The interesting thing is, however, that in most critical statements, as far as I can see, there isn’t even much critique of ultra vires control as such. You don’t really need to even go there. The issue at hand is not that Karlsruhe watches over the limits of EU competences. It’s how it does, and when – in this specific case, in this specific situation, with this specific reasoning. Which is not overly convincing, it seems. The idea that the ECB’s failure to disclose why it considers its own policy proportional was so blatantly out of line that it was “arbitrary” and “plainly incomprehensible” that the ECJ did not criticise it: that, pardon me, is not exactly a no-brainer. As Judge Huber put it so nicely in his Süddeutsche interview: “If we had argued in a more friendly manner, the conditions for an Ultra-Vires act would not have been met.” Well…, yes. Exactly.
I am aware, of course, that there are plenty of people in Luxembourg, Brussels and elsewhere who would prefer to seal off the EU against any constitutional intervention entirely, no matter what. This, however, is not necessarily what motivates the critics I have read, most of whom the Court simply failed to convince. Of course it is very convenient to engage in swordplay with all kinds of europhile straw men and to paternalistically frown upon the uncivil manners of those who are upset about the weak basis of argumentation for such a momentous and risky act: harrumph, don’t you forget who we are and who you are, will you? Well, I tend to agree with Judge Voßkuhle on this one: What kind of discussion culture is this?
Normality v. Abnormality
Andreas Voßkuhle’s time in Karlsruhe has come to an end now. He will return to the powerful and influential Staatsrechtslehrer position he had before his term of office, and I am sure he will not tarnish the Court’s reputation the way his predecessor as President did after leaving office. His successors were elected in the Bundesrat today, with Stephan Harbarth, the presiding judge of the First Senate, as the future BVerfG President, and Astrid Wallrabenstein, a professor from Frankfurt, as a member of the Second Senate, both no surprises. Wallrabenstein is a well-respected social law expert. The Greens, whose turn it was to nominate Voßkuhle’s successor as a judge, couldn’t make up their minds to present an assertive EU law expert who might bring about a sustainable cultural change in the Second Senate. That is unfortunate.

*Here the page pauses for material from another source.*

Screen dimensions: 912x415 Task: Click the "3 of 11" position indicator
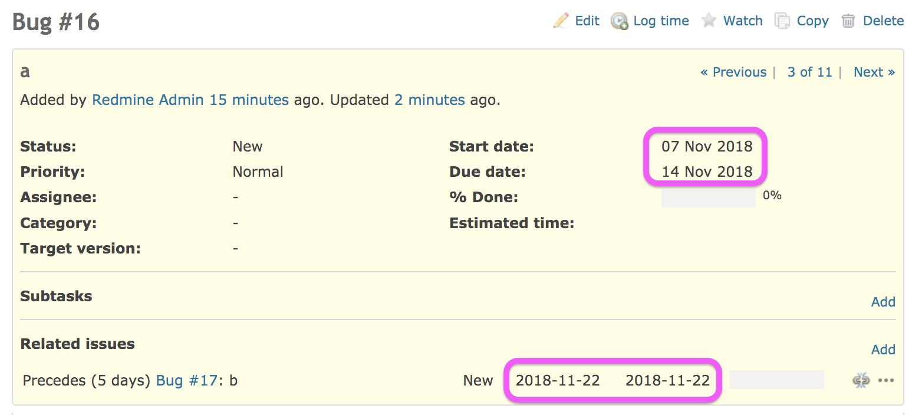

The Federal Constitutional Court has always taken pride in being a “court of the citizens”, and under Voßkuhle’s leadership this claim has taken on a very special tinge: Karlsruhe as a place of refuge for the “normal people”, who can no longer find a forum in parliament for their concerns, a place where conflicts which the political establishment won’t pick up for whatever reason can be settled in a peaceful and deliberative way. In his interview in the DIE ZEIT, Voßkuhle talks of the “big center”, the “normal people”, “all those who are not obviously discriminated against, but who tend to live a normal life under the radar”. As opposed to whom? To the “liberal elites”, who are “often more interested in people who are obviously discriminated against”. They, according to Voßkuhle, are largely to blame for the fact that liberal democracy is losing ground to populism.
Where to begin? As if the distinction between normal and abnormal wasn’t the mother of all discrimination. As if the “liberal elites”, whoever they may be, owed equal interest and attention to both sides of this distinction in some sense of distributive justice. As if these “elites” are to blame for the fact that the “normal people” keep hating the guts of their discriminated protégés just as they always did, and consequently extend their hate to them.
I don’t think I wrong Voßkuhle when I suspect that these “liberal elites” are largely the same people as those who are criticizing his judgment. In fact, these “elites” are liberal to the extent that they insist on justification. These are people who insist that no one can discriminate on the basis of office, rank or “normality” simply because they can.
So much for the attempt to set straight the public image of the BVerfG and its Ultra Vires judgement. Older Germans will perhaps remember the comedian Loriot, one of the most wonderful products of pre-1990 West German television culture. Here is something I couldn’t stop laughing about all week:
So, what has been going on on Verfassungsblog this week? Here is LENNART KOKOTT’s overview:
The Federal Constitutional Court’s ultravires verdict continues to generate critical reactions that even prompted the court to launch a PR offensive this week. KAREN ALTER recommends the court to hold back on monetary policy issues instead of dropping out of the European judiciary. TONI MARZAL deals with the most astonishing wording of the judgement, turning it around and asking whether the decision of the FCC is not itself “simply incomprehensible” due to the skewed balancing of interests that the court is making. But it is not only jurisprudence and the public that have reacted critically; the European Commission did as well and has publicly thought about initiating infringement proceedings against the Federal Republic of Germany. FEDERICO FABBRINI argues that the Commission should do so as a matter of urgency. In Corona Constitutional #23, ALEXANDER MELZER talks to OLIVER LEMBCKE about the political sociology of the judgement. ANUSCHEH FARAHAT in conversation with MAXIMILAN STEINBEIS in Corona Constitutional #24, sheds light on the deeper problems of European politics that become apparent in the judgement. MARCO DANI, JOANA MENDES, AGUSTÍN JOSÉ MENENENDEZ, MICHAEL WILKINSON, HARM SCHEPEL and EDOARDO CHITI see political economy as an appropriate analytical framework for the judgment and argue that it could launch a debate on the institutional requirements of a genuine European Monetary Union.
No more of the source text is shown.